**PROMPT:**
Extract every one of the rows below and reproduce each line verbatim, keeping the original order.

Rows from a collection:

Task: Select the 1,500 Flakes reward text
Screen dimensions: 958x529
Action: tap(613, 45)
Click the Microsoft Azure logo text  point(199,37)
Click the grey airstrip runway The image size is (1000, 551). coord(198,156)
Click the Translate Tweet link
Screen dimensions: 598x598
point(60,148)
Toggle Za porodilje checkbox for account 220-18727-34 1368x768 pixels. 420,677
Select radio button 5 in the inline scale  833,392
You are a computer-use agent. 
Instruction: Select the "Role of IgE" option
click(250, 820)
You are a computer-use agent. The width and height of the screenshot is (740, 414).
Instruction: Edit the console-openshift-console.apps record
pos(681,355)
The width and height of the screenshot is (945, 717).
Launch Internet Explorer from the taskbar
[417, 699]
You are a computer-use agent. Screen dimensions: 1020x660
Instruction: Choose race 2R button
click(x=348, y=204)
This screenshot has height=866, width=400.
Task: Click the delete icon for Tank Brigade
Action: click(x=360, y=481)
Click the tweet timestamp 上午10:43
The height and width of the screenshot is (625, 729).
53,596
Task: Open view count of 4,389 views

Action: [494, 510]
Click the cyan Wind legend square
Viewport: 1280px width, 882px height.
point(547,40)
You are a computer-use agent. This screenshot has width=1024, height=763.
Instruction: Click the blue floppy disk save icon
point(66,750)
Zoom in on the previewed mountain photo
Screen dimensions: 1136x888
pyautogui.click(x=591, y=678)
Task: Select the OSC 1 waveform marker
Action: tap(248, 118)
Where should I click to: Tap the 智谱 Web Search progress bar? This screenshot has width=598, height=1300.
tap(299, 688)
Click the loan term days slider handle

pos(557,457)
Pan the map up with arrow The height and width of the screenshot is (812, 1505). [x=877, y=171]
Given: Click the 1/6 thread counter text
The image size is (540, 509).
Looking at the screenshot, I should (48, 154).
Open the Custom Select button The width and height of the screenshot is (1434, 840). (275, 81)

**TASK OUTPUT:**
Task: Select the 1,500 Flakes reward text
Screen dimensions: 958x529
Action: tap(613, 45)
Click the Microsoft Azure logo text  point(199,37)
Click the grey airstrip runway The image size is (1000, 551). coord(198,156)
Click the Translate Tweet link
Screen dimensions: 598x598
point(60,148)
Toggle Za porodilje checkbox for account 220-18727-34 1368x768 pixels. 420,677
Select radio button 5 in the inline scale  833,392
You are a computer-use agent. 
Instruction: Select the "Role of IgE" option
click(250, 820)
You are a computer-use agent. The width and height of the screenshot is (740, 414).
Instruction: Edit the console-openshift-console.apps record
pos(681,355)
The width and height of the screenshot is (945, 717).
Launch Internet Explorer from the taskbar
[417, 699]
You are a computer-use agent. Screen dimensions: 1020x660
Instruction: Choose race 2R button
click(x=348, y=204)
This screenshot has height=866, width=400.
Task: Click the delete icon for Tank Brigade
Action: click(x=360, y=481)
Click the tweet timestamp 上午10:43
The height and width of the screenshot is (625, 729).
53,596
Task: Open view count of 4,389 views

Action: [494, 510]
Click the cyan Wind legend square
Viewport: 1280px width, 882px height.
point(547,40)
You are a computer-use agent. This screenshot has width=1024, height=763.
Instruction: Click the blue floppy disk save icon
point(66,750)
Zoom in on the previewed mountain photo
Screen dimensions: 1136x888
pyautogui.click(x=591, y=678)
Task: Select the OSC 1 waveform marker
Action: tap(248, 118)
Where should I click to: Tap the 智谱 Web Search progress bar? This screenshot has width=598, height=1300.
tap(299, 688)
Click the loan term days slider handle

pos(557,457)
Pan the map up with arrow The height and width of the screenshot is (812, 1505). [x=877, y=171]
Given: Click the 1/6 thread counter text
The image size is (540, 509).
Looking at the screenshot, I should (48, 154).
Open the Custom Select button The width and height of the screenshot is (1434, 840). (275, 81)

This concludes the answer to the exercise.